Several other schools made the list, including Governor Livingston High School, which was ranked #36 in the state.

New Providence High School is moving up the ranks. The school has just been named the number one public high school in the state by New Jersey Monthly Magazine.

NPHS, home of the Pioneers, was previously ranked #26 in 2006, #17 in 2008 and #5 in 2010. NJ Monthly Magazine’s 2012 rankings of the top public high school will be featured in the September issue, which hits newsstands on Aug. 28.

“On behalf of the Board of Educaiton, I would like to congratulate the entire school community on this outstanding accomplishment,” Superintendent David Miceli said in an email.

NJ Monthly Magazine mades changes to their methodology this year, including a new graduation-rate calculation, eliminating student/computer ratio as a factor and increasing the weighting for data on test results, according to an article announcing the top public high schools.

“The school’s average class size is down sharply since the 2010 rankings, and its math scores in the High School Proficiency Assessment (HSPA) have improved significantly. This at a time of state budget cuts and local belt-tightening,” according to the NJ Monthly Magazine article.
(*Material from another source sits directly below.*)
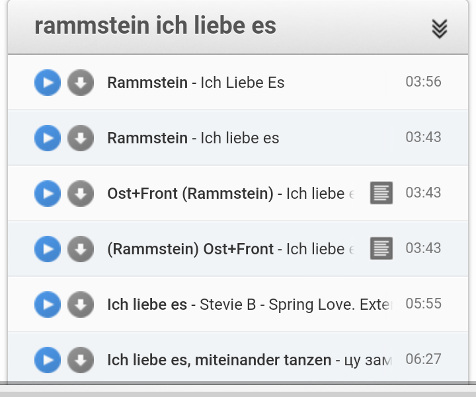
Task: Download Ost+Front (Rammstein) track
Action: click(81, 194)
Besides New Providence, several other area high schools were ranked as follows:

New Jersey Monthly Magazine Top Public High Schools Name 2012 Ranking 2010 Ranking Summit 15 25 Jonathan Dayton 26 40 Governor Livingston 36 24 A.L. Johnson 40 101 Westfield 49 41 Cranford 51 13 Scotch Plains 60 62 Chatham 20 8 Roselle Park 122 190 David Brearley 127 113 Elizabeth 148 294 Hillside 166



The categories and indicators used in the ranking, listed on NJ Monthly Magazine's web site, are as follows:

School Environment: The sum of the standardized rank scores for average class size; student/faculty ratio; percentage of faculty with advanced degrees; and number of AP tests offered, which was calculated as a ratio of grade 11 and 12 enrollment in order not to penalize smaller schools. (Senior class size is shown in the published charts for reference only; it is not part of the ranking calculation.)
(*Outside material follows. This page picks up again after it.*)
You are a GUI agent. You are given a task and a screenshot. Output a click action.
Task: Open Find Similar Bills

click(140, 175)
Student Performance: The sum of the standardized rank scores for average combined SAT score; percentage of students showing advanced proficiency on HSPA; and students scoring a 3 or higher on AP tests as a percentage of all juniors and seniors.
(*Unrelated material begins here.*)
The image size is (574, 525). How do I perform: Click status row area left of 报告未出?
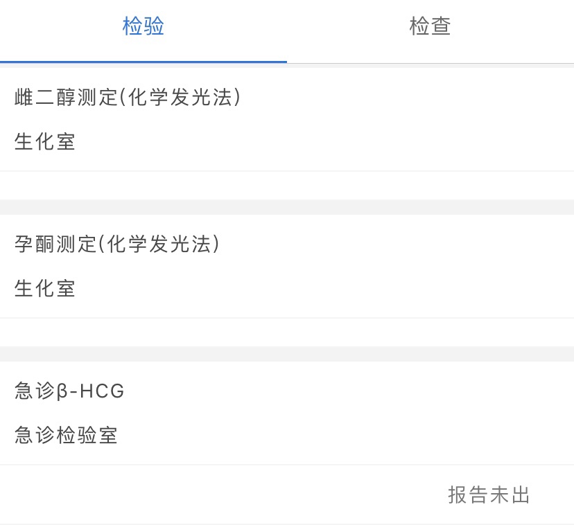(208, 495)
Student Outcomes: A single score based on a new graduation-rate calculation (four-year adjusted cohort graduation rate) introduced by New Jersey in 2011, as mandated by the federal government. Essentially, the adjusted cohort formula divides a school’s number of four-year graduates by the number of first-time ninth-graders who entered the cohort four years earlier. For further information, visit state.nj.us/education/data/.

Vocational schools: Schools defined in this category by the state Department of Education were ranked using the same methodology as other public schools, but with two exceptions. No average class size is available for these schools, since many students are shared with mainstream schools. Similarly, there is insufficient data on AP tests.

Special Notes: Some schools were missing only AP-related data, particularly the number of students who scored a 3 or higher on AP tests. For these schools (which had fewer than 10 students who took an AP test) a value was imputed for purposes of the ranking using an average of other schools in their DFG. Also, for certain districts where there were obvious errors in the data (Midland Park, Elizabeth and Paterson), corrections were obtained directly from the districts.

Kevin August 20, 2012 at 10:34 PM
Congrats New Providence High School.
Debbie August 21, 2012 at 11:41 AM
What's the PROBLEM at GL??? A DISGRACE to FALL in the rankings. Christie is right on with yearly evaluations for these teachers.